■ **Given instruction**: Return, without any change, the rows from the start through the line containing "Click the plus icon in".

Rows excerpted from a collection
—————
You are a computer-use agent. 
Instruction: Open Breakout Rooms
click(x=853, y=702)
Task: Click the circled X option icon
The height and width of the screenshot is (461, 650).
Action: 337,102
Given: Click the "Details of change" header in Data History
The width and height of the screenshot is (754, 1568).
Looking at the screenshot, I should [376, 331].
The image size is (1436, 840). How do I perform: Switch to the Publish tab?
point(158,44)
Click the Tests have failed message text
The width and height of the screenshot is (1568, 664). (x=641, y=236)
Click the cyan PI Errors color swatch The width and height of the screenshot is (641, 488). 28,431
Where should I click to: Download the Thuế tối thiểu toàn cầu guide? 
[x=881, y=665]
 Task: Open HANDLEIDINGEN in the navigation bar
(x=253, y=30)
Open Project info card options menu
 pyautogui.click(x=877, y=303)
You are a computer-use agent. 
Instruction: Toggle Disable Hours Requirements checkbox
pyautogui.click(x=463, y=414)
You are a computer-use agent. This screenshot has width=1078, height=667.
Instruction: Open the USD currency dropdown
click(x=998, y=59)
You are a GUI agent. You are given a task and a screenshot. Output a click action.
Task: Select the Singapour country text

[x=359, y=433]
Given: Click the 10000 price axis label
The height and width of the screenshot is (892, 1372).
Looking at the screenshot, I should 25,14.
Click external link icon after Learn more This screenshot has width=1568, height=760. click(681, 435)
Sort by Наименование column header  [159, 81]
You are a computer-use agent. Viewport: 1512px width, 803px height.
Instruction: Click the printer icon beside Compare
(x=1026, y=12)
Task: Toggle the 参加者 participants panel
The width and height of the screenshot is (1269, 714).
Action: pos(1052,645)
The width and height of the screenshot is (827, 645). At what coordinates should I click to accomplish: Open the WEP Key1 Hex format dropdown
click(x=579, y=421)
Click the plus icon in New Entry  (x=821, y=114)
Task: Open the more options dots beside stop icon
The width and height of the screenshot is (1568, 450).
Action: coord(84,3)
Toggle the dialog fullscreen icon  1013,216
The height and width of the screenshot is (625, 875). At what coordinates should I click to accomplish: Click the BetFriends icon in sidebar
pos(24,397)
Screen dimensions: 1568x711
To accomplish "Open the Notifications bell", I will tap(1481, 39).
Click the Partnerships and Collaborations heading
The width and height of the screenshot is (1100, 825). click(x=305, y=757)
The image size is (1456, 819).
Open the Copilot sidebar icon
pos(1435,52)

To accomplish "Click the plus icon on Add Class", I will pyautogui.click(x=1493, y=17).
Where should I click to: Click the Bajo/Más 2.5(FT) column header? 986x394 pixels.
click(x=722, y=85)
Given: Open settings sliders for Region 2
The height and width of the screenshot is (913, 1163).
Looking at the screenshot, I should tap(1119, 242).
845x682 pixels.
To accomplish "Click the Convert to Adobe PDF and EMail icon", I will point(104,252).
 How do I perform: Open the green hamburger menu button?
—————
■ **Problem solution**:
You are a computer-use agent. 
Instruction: Open Breakout Rooms
click(x=853, y=702)
Task: Click the circled X option icon
The height and width of the screenshot is (461, 650).
Action: 337,102
Given: Click the "Details of change" header in Data History
The width and height of the screenshot is (754, 1568).
Looking at the screenshot, I should [376, 331].
The image size is (1436, 840). How do I perform: Switch to the Publish tab?
point(158,44)
Click the Tests have failed message text
The width and height of the screenshot is (1568, 664). (x=641, y=236)
Click the cyan PI Errors color swatch The width and height of the screenshot is (641, 488). 28,431
Where should I click to: Download the Thuế tối thiểu toàn cầu guide? 
[x=881, y=665]
 Task: Open HANDLEIDINGEN in the navigation bar
(x=253, y=30)
Open Project info card options menu
 pyautogui.click(x=877, y=303)
You are a computer-use agent. 
Instruction: Toggle Disable Hours Requirements checkbox
pyautogui.click(x=463, y=414)
You are a computer-use agent. This screenshot has width=1078, height=667.
Instruction: Open the USD currency dropdown
click(x=998, y=59)
You are a GUI agent. You are given a task and a screenshot. Output a click action.
Task: Select the Singapour country text

[x=359, y=433]
Given: Click the 10000 price axis label
The height and width of the screenshot is (892, 1372).
Looking at the screenshot, I should 25,14.
Click external link icon after Learn more This screenshot has width=1568, height=760. click(681, 435)
Sort by Наименование column header  [159, 81]
You are a computer-use agent. Viewport: 1512px width, 803px height.
Instruction: Click the printer icon beside Compare
(x=1026, y=12)
Task: Toggle the 参加者 participants panel
The width and height of the screenshot is (1269, 714).
Action: pos(1052,645)
The width and height of the screenshot is (827, 645). At what coordinates should I click to accomplish: Open the WEP Key1 Hex format dropdown
click(x=579, y=421)
Click the plus icon in New Entry  (x=821, y=114)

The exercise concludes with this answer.